Dating sites with subscription fee
Free dating sites
www.PoF.es (Plenty of Fish)
Singles meetups at www.Meetup.com
Barcelona Social Singles
Barcelona International Club
Barcelona World Singles
MY STORY by Polly Casson
"I met my current partner eight months ago via the website Meetic.es. I had previously experienced five years of largely dissatisfying dating here in Barcelona, but before I met Mark in January this year, I had changed my mindset sufficiently to be on the lookout for a whole new type of person.
I had entered the New Year with a new focus, and decided to restart internet dating. A friend was having some luck on Meetic and recommended it to me. Inspired by her colourful experiences I plunged right in. I began by signing up and paying for a three-month subscription. I met up with about six guys over a one-month period. I stuck to daytime coffee dates which changed the dynamic considerably.
All of the dates, bar my boyfriend Mark, wrote numerous in-depth emails regaling me with elaborate background stories. For me, they had all fallen into the trap of listing their virtues, and what they did or had done, rather than who they really were.

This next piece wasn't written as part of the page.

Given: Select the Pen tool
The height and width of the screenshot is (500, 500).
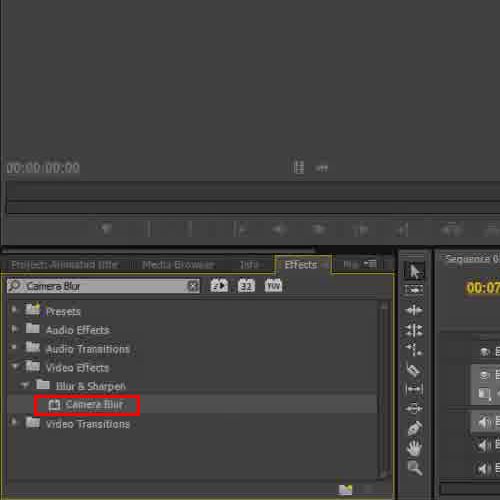Looking at the screenshot, I should click(x=414, y=428).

They were largely from surrounding towns, and either lived with their parents, or if independent, seemed to lack worldliness and insight.

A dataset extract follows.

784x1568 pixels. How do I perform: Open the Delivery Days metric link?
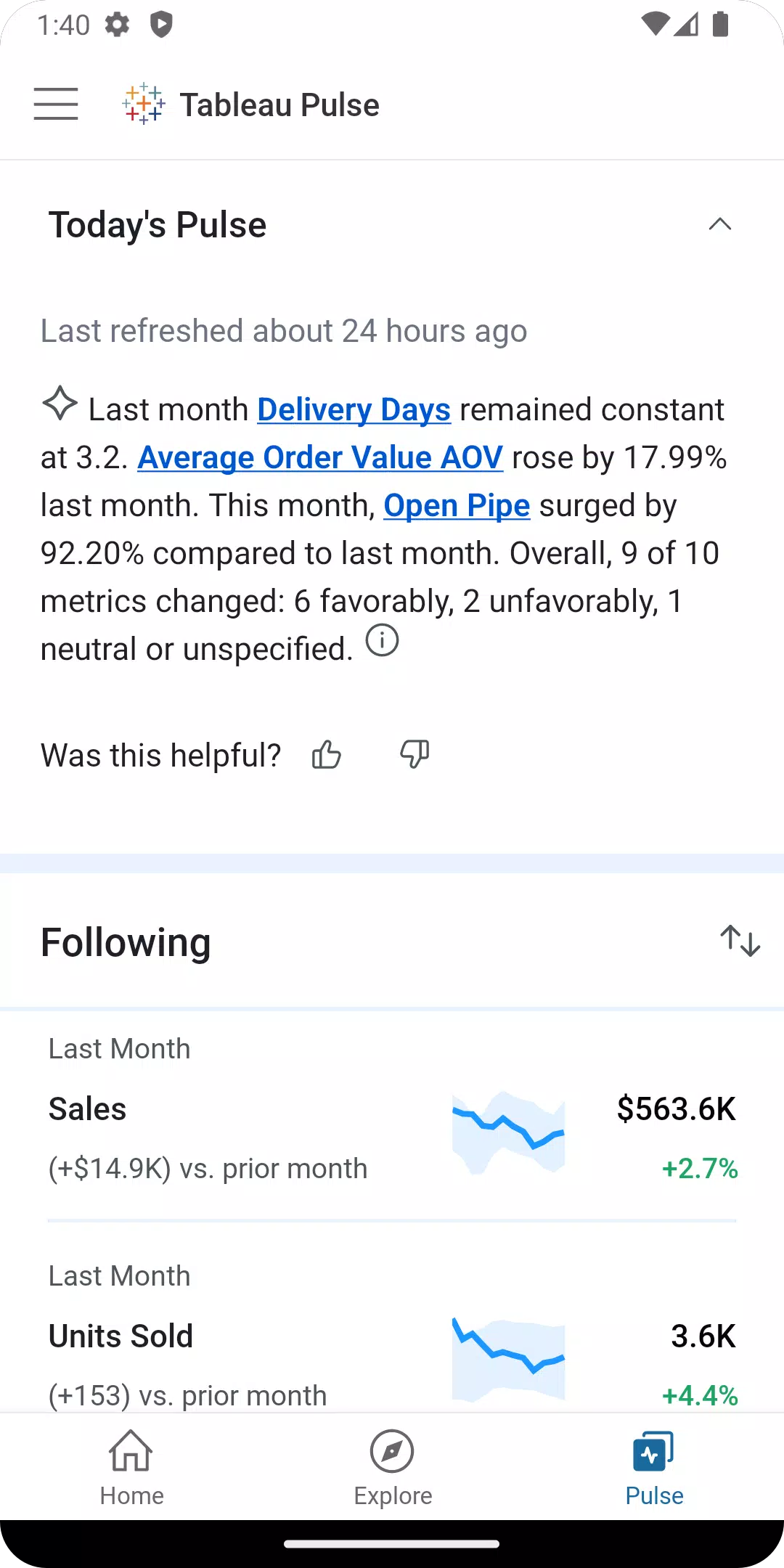tap(354, 409)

When Mark popped up in my inbox with a one liner of an email, I was thrown. To add to this uncertainty, he was 10 years younger than me, Bolivian and lived with his family! His photos held my interest (I am a sucker for trendy glasses and dark hair). His profile and self-presentation was simple and unadorned.
On the Friday of our first date, he casually asked me out for a drink at around 9pm: a sign of his relaxed, spontaneous nature. Three dates later he took me out for my birthday. Four dates later I met his best friends.
The irony of our situation is that out of all of the men that I met, Mark had the right energy and education and made me feel relaxed and encouraged. He also worked on the same road that I live on, and had been there for seven years: a nice coincidence to throw into the mix. I don’t believe that we would ever have met if it hadn't been for Meetic, which is food for thought. I smile thinking that he was down the road throughout my time in the neighbourhood, but that we just didn’t have the opportunity to cross paths.
I think that the nicest thing about our union is that it challenged some of my preconceived ideas about what I wanted or needed from a relationship. I was obviously open to having them challenged, but it’s refreshing to think that we can be so different in so many ways (culturally, lifestyle and character wise) and yet be compatible. He has added that extra dimension of sentimental happiness and satisfaction to my already wonderful life here in Barcelona.
My advice if you are looking for romance in Barcelona, would be to give yourself a little talking to about what you need, rather than what you think you want. Change long-standing patterns of behaviour when it comes to searching for a partner, and adapt yourself to what’s on offer in the city, social events-wise. Be brutally honest with yourself about your own ambitions love-wise, and the results should be positive."